Note, though, that there’s a document specifically designed for the situation you describe above: a lien waiver.

Collecting lien waivers will relieve fear of nonpayment

Before getting too far along, Levelset has a great resource on this topic: The Property Owner’s Guide to Lien Waivers.

Anyway, mechanics lien waivers were specifically designed to give owners and general contractors peace of mind about the payment chain on their projects. Lien waivers act as receipts – they’re exchanged for payments and serve as proof that payment was, in fact, made. And, most importantly, they serve to eliminate the chances that an owner will face an unexpected lien claim on their job and end up having to pay twice.

So, for owners that are a bit wary of whether their subs have paid the sub-subcontractors and vendors on the job, an owner can request that all lower-tiers (i.e. all subcontractors, sub-subcontractors, equipment suppliers, material suppliers, etc.) provide a lien waiver before payment will be released.

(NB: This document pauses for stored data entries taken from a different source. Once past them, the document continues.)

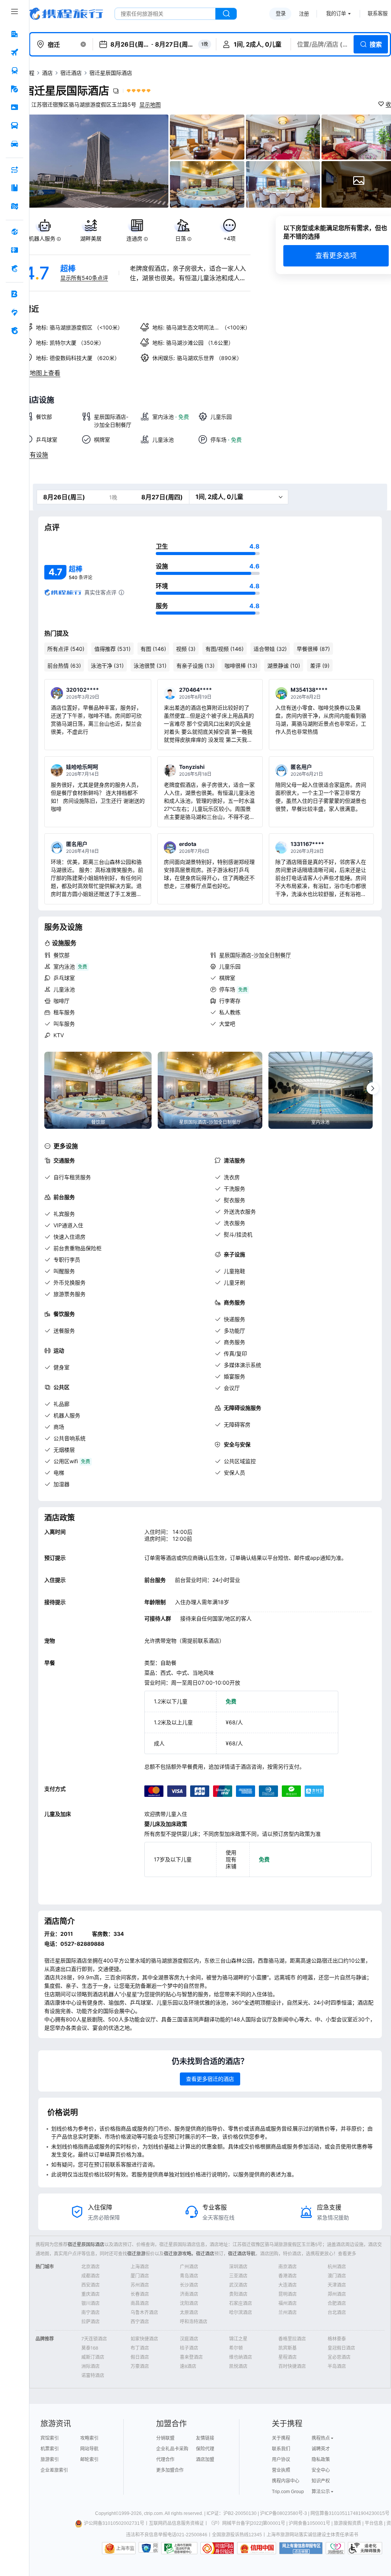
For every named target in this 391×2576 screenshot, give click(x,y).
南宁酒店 (90, 2312)
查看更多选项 (336, 256)
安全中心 (321, 2470)
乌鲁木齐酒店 (144, 2312)
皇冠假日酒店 (341, 2348)
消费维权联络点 (335, 2548)
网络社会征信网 (155, 2548)
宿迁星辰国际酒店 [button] (66, 90)
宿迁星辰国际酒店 (86, 2244)
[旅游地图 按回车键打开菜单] (14, 206)
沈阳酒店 (189, 2303)
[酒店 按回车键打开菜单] (14, 34)
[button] (83, 44)
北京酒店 (90, 2266)
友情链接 (205, 2438)
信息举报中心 (179, 2548)
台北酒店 (337, 2312)
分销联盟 (165, 2438)
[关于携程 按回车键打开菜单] (14, 331)
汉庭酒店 (189, 2339)
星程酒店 (287, 2357)
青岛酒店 (189, 2276)
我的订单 (336, 13)
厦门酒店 (140, 2276)
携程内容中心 (285, 2481)
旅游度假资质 (347, 2523)
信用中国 (256, 2548)
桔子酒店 (189, 2348)
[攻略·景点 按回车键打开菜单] (14, 188)
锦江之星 (238, 2339)
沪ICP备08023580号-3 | (285, 2513)
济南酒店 (189, 2294)
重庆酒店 (90, 2294)
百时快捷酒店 (292, 2366)
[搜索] (226, 13)
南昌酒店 (140, 2303)
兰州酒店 (287, 2312)
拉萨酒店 (90, 2321)
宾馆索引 (49, 2438)
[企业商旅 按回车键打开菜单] (14, 294)
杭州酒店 (337, 2266)
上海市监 (125, 2548)
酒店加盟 (205, 2459)
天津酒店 (337, 2285)
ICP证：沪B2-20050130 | (233, 2513)
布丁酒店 (140, 2348)
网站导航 (89, 2449)
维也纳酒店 (240, 2357)
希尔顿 (236, 2348)
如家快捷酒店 (144, 2339)
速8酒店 (188, 2366)
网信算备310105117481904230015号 (349, 2513)
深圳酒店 (238, 2266)
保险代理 (205, 2449)
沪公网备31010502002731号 (114, 2523)
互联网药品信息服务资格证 (176, 2523)
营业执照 (281, 2470)
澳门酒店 (337, 2276)
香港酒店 (287, 2276)
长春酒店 (140, 2294)
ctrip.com (153, 2513)
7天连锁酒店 (94, 2339)
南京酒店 (287, 2266)
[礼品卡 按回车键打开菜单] (14, 250)
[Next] (373, 1088)
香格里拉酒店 (292, 2339)
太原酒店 (189, 2312)
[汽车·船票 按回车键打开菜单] (14, 126)
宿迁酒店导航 (241, 2253)
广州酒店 (189, 2266)
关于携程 (281, 2438)
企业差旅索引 (54, 2470)
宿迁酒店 (71, 72)
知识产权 (321, 2481)
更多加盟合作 (170, 2470)
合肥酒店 (337, 2303)
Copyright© (107, 2513)
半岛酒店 (337, 2366)
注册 (304, 13)
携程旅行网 (66, 14)
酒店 (47, 72)
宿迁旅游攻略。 (180, 2253)
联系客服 (378, 13)
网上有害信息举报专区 (301, 2548)
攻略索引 (89, 2438)
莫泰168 (89, 2348)
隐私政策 (321, 2459)
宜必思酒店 (339, 2357)
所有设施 (36, 454)
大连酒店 (287, 2285)
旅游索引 (49, 2459)
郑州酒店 (337, 2294)
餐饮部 (61, 955)
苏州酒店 (140, 2285)
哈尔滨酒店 (240, 2312)
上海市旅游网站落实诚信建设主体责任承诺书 (312, 2534)
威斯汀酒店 (92, 2357)
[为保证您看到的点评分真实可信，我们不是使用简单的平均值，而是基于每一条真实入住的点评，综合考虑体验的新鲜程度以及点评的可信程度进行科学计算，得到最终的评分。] (121, 592)
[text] (44, 230)
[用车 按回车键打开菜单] (14, 144)
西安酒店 (90, 2285)
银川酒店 (90, 2303)
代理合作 (165, 2459)
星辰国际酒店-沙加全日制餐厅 (255, 955)
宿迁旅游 (136, 2253)
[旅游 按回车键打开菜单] (14, 89)
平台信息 (374, 2523)
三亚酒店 (238, 2276)
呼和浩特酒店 (193, 2321)
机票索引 (49, 2449)
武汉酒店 (238, 2285)
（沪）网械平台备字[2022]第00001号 (246, 2523)
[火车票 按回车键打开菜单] (14, 71)
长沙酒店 (189, 2285)
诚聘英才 (321, 2449)
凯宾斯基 (287, 2348)
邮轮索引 (89, 2459)
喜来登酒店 (191, 2357)
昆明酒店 (287, 2294)
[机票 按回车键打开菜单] (14, 52)
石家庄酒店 (240, 2303)
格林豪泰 (337, 2339)
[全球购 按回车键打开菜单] (14, 232)
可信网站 (217, 2548)
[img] (96, 161)
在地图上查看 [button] (42, 373)
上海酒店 (140, 2266)
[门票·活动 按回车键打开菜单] (14, 107)
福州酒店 (287, 2303)
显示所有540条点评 (84, 277)
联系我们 (281, 2449)
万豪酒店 (140, 2366)
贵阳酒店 (238, 2294)
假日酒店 (140, 2357)
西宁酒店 (140, 2321)
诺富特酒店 (92, 2375)
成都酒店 (90, 2276)
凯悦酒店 (238, 2366)
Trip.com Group (288, 2491)
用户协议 (281, 2459)
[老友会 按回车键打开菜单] (14, 312)
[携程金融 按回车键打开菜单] (14, 268)
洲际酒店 (90, 2366)
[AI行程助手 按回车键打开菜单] (14, 169)
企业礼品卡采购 (172, 2449)
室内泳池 (64, 966)
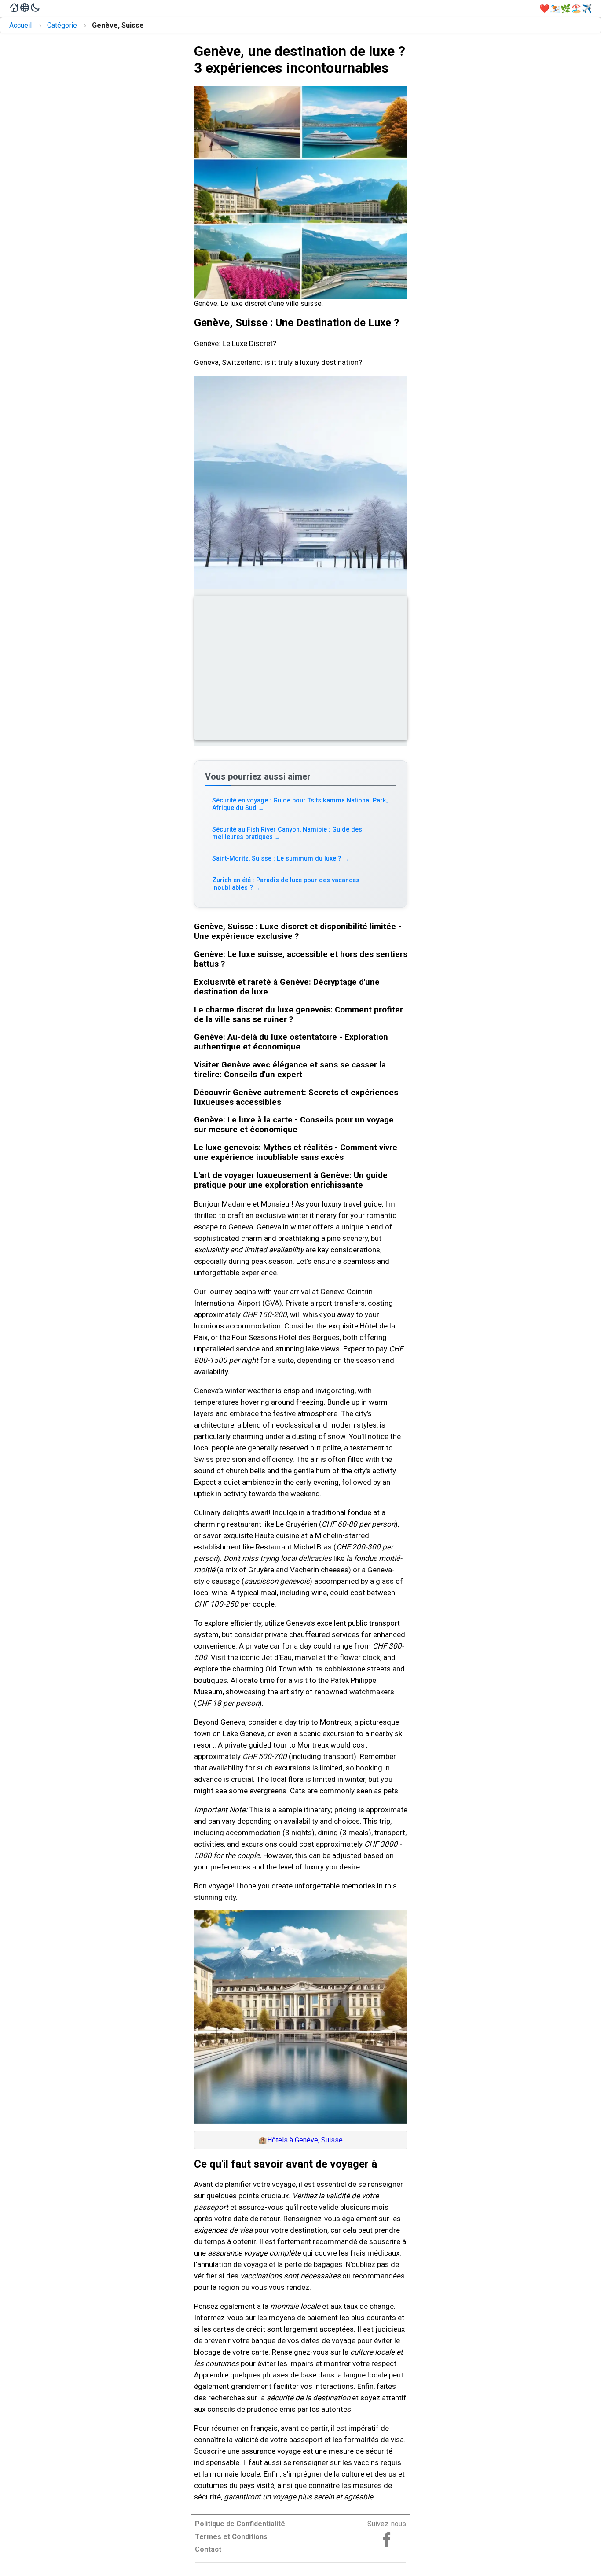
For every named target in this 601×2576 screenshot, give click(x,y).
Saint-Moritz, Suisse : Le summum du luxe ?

If payment has already been made, then collecting lien waivers shouldn’t raise any issues – why would anyone have a problem with waiving a right they don’t even have? But, if lien waivers can’t be produced for everyone who worked on the job, that could be an early indicator of potential issues on the job. And, if some of these parties are expecting to be paid by the proceeds of the final payment, conditional lien waivers may be a helpful middle ground so that no rights are waived before payment is received.

Additional resources on Florida lien waives

Levelset has a ton of content on Florida lien waivers which might be valuable to you:

– Florida Lien Waivers Guide and FAQs
– Florida Lien Waiver Forms & Guide – All You Need to Know
– Florida Lien Waivers | Common Mistakes & How to Avoid Them

Disclaimer: The information presented here is not legal advice and should not be construed as such. Rather, this content is provided for informational purposes. Do not act on this information as if it is advice. Further, this post does not create any attorney-client relationship. If you do need legal advice, seek the help of a local attorney.